For which $n \in N$ is the following matrix invertible?

Question

For which $n \in N$ is the following matrix invertible? $$\left[\begin{array}{[c c c]} 10^{30}+5 & 10^{20}+4 & 10^{20}+6 \\ 10^{4}+2 & 10^{8}+7 & 10^{10}+2n \\ 10^{4}+8 & 10^{6}+4 & 10^{15}+9 \\ \end{array}\right]$$

My attempt: For the matrix to be invertible, it must be non-singular. To compute the determinant, I split the large determinant into smaller determinants using the column addition property but it got too tedious to compute (and too lengthy to type out here :P)

The answer:

Replacing even numbers by zero and odd numbers by one, we have $$|A| = \left| \begin{array}{c c c} 1 & 0 & 0 \\ 0 & 1 & 0 \\ 0 & 0 & 1 \end{array}\right|$$ which is an odd number and hence $|A|$ can not be zero. Hence A is invertible for all $n \in N$.
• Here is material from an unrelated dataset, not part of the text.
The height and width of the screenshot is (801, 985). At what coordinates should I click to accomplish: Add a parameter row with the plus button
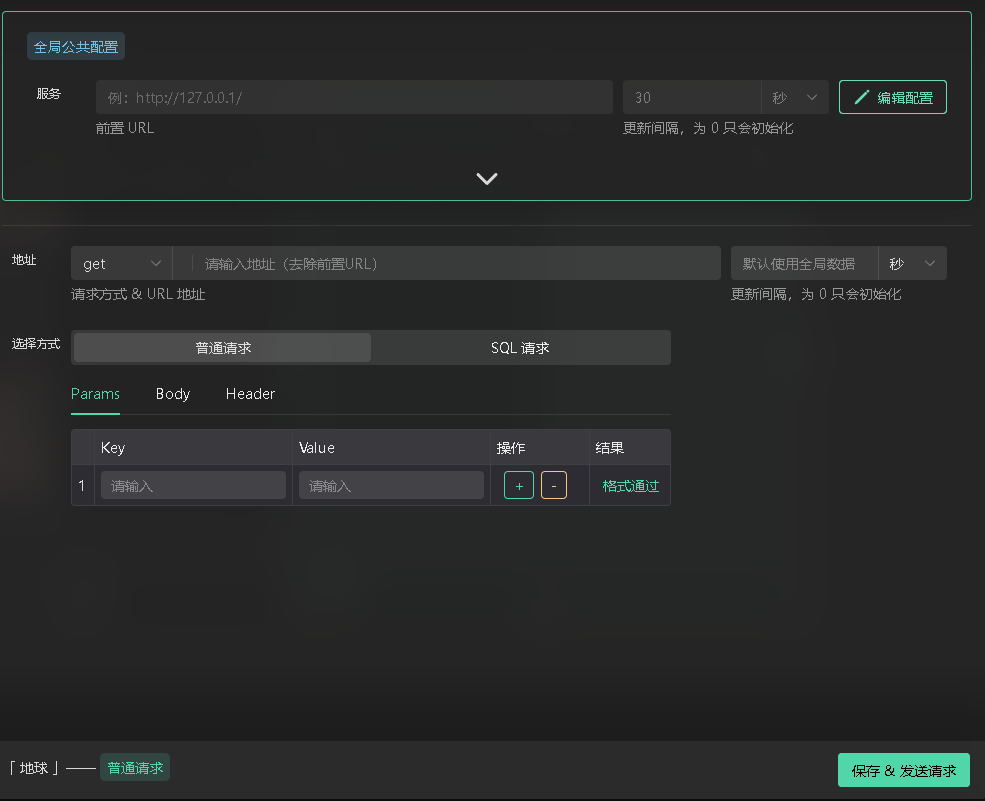point(518,486)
I did not understand how all the odd numbers were simply replaced with 1 and the even numbers with 0. I would appreciate it if someone could provide a different answer or explain the given answer.

Answer 1

Just expand the determinant using the first column. You see quickly that you get a sum of $3$ odd integers. Hence the determinant is an odd integer.

For example one term would be $[(10)^{30}+5] [((10)^{8}+7)((10)^{15}+9)-((10)^{10}+2n)((10)^{6}+4)]$ which is odd.

Answer 2

To put it algebraically: you have a map $q$ from $\Bbb Z$ to the field $\Bbb F_2 = \{0,1\}$ sending even numbers to $0$, odd numbers to $1$ (in fact the standard quotient map $\Bbb Z \to \Bbb Z{/}{2\Bbb Z} \simeq \{0,1\}$, so it's a ring homomorphism). This extends to a map from all integer matrices (of dimension $3 \times 3$) to one that maps to all $0,1$-matrices (of that same dimension). This will also be a ring homomorphism, and it's clear that map preserves the determinant function $\det$ in the sense that $$\det(q(A)) = q(\det(A))$$ for all such matrices $A$ (it's just a sum of products of coefficients, or their negation). So if $q(A)$ (the $0,1$-matrix from reducing modulo 2) has non-zero determinant (so $\det(q(A))=1$), $\det(A)$ was non-zero. That's the essence of this argument.